■ **WORK TASK**
When a line below holds the string "speech", show that line.

[Stored data]
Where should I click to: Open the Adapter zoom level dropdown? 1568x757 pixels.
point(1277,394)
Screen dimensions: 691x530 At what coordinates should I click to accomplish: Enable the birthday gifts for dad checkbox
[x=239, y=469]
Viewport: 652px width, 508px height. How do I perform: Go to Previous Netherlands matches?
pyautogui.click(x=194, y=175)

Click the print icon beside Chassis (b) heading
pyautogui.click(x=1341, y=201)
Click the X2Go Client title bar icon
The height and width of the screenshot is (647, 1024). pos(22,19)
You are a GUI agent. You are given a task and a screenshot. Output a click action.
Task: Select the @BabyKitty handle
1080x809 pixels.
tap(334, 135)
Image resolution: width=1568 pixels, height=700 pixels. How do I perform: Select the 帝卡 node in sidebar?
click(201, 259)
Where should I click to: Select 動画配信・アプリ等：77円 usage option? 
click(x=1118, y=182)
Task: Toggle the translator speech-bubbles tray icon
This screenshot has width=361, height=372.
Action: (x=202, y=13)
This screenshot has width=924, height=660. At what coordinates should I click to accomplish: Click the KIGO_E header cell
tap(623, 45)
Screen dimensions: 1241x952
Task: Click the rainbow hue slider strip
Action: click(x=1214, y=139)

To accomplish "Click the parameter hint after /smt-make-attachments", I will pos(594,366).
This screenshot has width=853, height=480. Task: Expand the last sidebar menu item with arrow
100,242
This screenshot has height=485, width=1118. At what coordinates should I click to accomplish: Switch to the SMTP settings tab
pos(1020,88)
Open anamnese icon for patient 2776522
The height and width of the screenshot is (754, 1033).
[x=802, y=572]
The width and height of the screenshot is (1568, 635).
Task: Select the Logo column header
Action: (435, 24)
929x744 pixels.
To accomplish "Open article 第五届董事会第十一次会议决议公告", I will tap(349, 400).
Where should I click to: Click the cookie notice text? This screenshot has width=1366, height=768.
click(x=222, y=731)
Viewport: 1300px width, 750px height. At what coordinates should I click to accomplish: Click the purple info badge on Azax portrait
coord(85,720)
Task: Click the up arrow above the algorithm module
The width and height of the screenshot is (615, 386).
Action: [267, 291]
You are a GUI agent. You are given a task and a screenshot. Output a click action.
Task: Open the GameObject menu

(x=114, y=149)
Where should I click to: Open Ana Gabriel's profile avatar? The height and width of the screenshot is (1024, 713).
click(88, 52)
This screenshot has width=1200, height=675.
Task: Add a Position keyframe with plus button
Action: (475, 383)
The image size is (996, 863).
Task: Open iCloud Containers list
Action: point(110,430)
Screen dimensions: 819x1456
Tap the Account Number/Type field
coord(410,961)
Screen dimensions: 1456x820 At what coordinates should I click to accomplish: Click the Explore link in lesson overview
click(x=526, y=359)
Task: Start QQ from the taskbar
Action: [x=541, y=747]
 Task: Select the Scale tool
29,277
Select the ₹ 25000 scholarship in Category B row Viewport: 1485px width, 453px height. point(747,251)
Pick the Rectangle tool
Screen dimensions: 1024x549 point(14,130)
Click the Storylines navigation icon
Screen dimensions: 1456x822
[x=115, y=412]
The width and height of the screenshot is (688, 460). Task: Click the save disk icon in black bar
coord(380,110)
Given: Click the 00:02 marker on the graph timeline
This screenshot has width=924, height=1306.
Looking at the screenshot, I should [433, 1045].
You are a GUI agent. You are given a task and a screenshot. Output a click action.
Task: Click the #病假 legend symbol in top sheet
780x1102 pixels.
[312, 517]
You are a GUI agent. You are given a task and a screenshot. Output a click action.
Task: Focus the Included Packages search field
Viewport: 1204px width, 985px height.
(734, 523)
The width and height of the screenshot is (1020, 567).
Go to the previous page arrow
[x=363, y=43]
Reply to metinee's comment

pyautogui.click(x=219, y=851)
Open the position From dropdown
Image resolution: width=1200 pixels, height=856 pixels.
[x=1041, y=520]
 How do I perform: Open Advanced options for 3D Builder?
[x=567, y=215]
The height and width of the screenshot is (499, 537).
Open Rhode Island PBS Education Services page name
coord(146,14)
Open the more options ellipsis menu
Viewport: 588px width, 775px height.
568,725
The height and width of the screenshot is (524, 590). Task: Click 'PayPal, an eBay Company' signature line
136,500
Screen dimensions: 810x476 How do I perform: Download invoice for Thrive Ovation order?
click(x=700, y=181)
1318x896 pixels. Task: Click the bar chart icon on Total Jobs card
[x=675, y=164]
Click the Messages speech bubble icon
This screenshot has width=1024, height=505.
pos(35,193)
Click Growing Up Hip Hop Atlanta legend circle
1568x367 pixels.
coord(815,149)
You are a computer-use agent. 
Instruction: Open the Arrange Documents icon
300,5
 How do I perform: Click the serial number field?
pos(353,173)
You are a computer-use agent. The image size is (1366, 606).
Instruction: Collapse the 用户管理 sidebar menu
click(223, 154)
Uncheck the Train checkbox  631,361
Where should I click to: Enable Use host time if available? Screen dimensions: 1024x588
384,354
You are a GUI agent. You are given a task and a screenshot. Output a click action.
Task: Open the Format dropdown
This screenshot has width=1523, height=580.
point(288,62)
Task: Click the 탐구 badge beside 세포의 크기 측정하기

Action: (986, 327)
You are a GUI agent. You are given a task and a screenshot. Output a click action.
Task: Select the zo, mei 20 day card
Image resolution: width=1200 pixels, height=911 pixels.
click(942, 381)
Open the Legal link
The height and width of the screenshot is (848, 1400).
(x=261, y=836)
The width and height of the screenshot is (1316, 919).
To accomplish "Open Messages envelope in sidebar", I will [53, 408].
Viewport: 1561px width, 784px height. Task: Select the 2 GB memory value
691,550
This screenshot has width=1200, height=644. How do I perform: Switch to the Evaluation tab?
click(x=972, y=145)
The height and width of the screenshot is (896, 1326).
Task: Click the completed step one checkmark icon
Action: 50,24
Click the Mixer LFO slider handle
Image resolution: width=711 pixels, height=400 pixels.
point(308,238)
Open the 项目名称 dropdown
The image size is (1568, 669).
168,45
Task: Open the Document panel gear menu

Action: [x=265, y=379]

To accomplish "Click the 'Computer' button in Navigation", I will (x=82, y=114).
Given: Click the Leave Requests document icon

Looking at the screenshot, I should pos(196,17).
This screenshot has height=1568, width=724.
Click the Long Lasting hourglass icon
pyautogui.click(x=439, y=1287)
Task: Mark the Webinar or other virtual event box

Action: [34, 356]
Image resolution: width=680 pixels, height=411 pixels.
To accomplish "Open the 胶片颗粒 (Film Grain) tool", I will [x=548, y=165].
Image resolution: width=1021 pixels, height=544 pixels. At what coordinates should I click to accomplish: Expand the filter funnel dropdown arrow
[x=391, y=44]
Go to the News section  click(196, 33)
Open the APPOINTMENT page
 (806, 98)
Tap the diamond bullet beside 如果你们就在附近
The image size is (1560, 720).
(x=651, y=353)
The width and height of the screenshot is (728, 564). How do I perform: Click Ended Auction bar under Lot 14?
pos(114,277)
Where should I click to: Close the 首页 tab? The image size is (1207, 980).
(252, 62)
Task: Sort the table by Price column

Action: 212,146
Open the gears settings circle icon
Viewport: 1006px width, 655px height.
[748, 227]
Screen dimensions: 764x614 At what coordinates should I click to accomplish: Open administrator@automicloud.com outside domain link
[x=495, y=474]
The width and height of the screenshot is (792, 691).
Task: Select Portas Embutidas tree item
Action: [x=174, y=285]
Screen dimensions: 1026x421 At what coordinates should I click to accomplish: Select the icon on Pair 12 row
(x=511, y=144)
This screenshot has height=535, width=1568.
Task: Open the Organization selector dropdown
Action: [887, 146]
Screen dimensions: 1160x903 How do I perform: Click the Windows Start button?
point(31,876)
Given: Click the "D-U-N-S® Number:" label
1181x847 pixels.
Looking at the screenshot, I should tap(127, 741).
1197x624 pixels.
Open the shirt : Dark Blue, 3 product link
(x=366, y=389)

■ **ANSWER FOR THE TASK**
Task: Toggle the translator speech-bubbles tray icon
Click the Messages speech bubble icon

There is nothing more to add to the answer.